- **TASK DESCRIPTION**
Repeat the data in full. No line may differ from the original.

Source records
=== Begin Enclosure ===

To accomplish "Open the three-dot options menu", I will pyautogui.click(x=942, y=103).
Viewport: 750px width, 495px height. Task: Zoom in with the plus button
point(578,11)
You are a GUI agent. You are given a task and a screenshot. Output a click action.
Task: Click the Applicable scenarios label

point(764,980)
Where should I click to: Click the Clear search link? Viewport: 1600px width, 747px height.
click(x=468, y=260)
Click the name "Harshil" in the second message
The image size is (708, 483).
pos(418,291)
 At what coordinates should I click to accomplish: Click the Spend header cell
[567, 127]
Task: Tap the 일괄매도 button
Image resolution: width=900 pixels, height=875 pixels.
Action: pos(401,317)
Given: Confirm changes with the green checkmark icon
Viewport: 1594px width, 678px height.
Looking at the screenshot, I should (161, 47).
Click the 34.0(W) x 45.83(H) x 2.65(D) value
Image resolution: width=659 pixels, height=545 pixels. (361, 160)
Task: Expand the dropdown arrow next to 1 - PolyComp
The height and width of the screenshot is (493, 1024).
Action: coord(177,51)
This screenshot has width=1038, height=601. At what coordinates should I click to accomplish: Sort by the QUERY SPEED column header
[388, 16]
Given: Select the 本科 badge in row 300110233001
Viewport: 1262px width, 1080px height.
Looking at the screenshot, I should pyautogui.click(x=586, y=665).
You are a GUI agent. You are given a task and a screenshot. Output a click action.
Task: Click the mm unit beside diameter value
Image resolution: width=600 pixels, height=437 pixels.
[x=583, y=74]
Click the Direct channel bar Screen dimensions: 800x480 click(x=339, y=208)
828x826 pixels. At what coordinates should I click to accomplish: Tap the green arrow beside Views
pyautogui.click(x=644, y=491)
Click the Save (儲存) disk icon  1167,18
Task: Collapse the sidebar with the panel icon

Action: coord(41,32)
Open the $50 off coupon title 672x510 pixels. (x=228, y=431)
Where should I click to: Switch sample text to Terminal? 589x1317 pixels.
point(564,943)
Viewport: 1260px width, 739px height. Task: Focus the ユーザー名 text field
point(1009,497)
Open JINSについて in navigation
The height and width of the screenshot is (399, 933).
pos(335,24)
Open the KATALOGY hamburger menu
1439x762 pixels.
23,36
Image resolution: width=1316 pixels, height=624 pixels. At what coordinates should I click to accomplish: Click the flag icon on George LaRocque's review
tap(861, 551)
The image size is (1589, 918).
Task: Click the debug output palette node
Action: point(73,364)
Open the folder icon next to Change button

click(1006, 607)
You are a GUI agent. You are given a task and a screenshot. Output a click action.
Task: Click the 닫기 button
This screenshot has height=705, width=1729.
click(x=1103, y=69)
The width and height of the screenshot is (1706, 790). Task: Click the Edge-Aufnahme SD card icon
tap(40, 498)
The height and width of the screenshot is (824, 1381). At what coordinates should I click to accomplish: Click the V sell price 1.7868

=== End Enclosure ===

- **EXERCISE OUTPUT**
To accomplish "Open the three-dot options menu", I will pyautogui.click(x=942, y=103).
Viewport: 750px width, 495px height. Task: Zoom in with the plus button
point(578,11)
You are a GUI agent. You are given a task and a screenshot. Output a click action.
Task: Click the Applicable scenarios label

point(764,980)
Where should I click to: Click the Clear search link? Viewport: 1600px width, 747px height.
click(x=468, y=260)
Click the name "Harshil" in the second message
The image size is (708, 483).
pos(418,291)
 At what coordinates should I click to accomplish: Click the Spend header cell
[567, 127]
Task: Tap the 일괄매도 button
Image resolution: width=900 pixels, height=875 pixels.
Action: pos(401,317)
Given: Confirm changes with the green checkmark icon
Viewport: 1594px width, 678px height.
Looking at the screenshot, I should (161, 47).
Click the 34.0(W) x 45.83(H) x 2.65(D) value
Image resolution: width=659 pixels, height=545 pixels. (361, 160)
Task: Expand the dropdown arrow next to 1 - PolyComp
The height and width of the screenshot is (493, 1024).
Action: coord(177,51)
This screenshot has width=1038, height=601. At what coordinates should I click to accomplish: Sort by the QUERY SPEED column header
[388, 16]
Given: Select the 本科 badge in row 300110233001
Viewport: 1262px width, 1080px height.
Looking at the screenshot, I should pyautogui.click(x=586, y=665).
You are a GUI agent. You are given a task and a screenshot. Output a click action.
Task: Click the mm unit beside diameter value
Image resolution: width=600 pixels, height=437 pixels.
[x=583, y=74]
Click the Direct channel bar Screen dimensions: 800x480 click(x=339, y=208)
828x826 pixels. At what coordinates should I click to accomplish: Tap the green arrow beside Views
pyautogui.click(x=644, y=491)
Click the Save (儲存) disk icon  1167,18
Task: Collapse the sidebar with the panel icon

Action: coord(41,32)
Open the $50 off coupon title 672x510 pixels. (x=228, y=431)
Where should I click to: Switch sample text to Terminal? 589x1317 pixels.
point(564,943)
Viewport: 1260px width, 739px height. Task: Focus the ユーザー名 text field
point(1009,497)
Open JINSについて in navigation
The height and width of the screenshot is (399, 933).
pos(335,24)
Open the KATALOGY hamburger menu
1439x762 pixels.
23,36
Image resolution: width=1316 pixels, height=624 pixels. At what coordinates should I click to accomplish: Click the flag icon on George LaRocque's review
tap(861, 551)
The image size is (1589, 918).
Task: Click the debug output palette node
Action: point(73,364)
Open the folder icon next to Change button

click(1006, 607)
You are a GUI agent. You are given a task and a screenshot. Output a click action.
Task: Click the 닫기 button
This screenshot has height=705, width=1729.
click(x=1103, y=69)
The width and height of the screenshot is (1706, 790). Task: Click the Edge-Aufnahme SD card icon
tap(40, 498)
The height and width of the screenshot is (824, 1381). At what coordinates should I click to accomplish: Click the V sell price 1.7868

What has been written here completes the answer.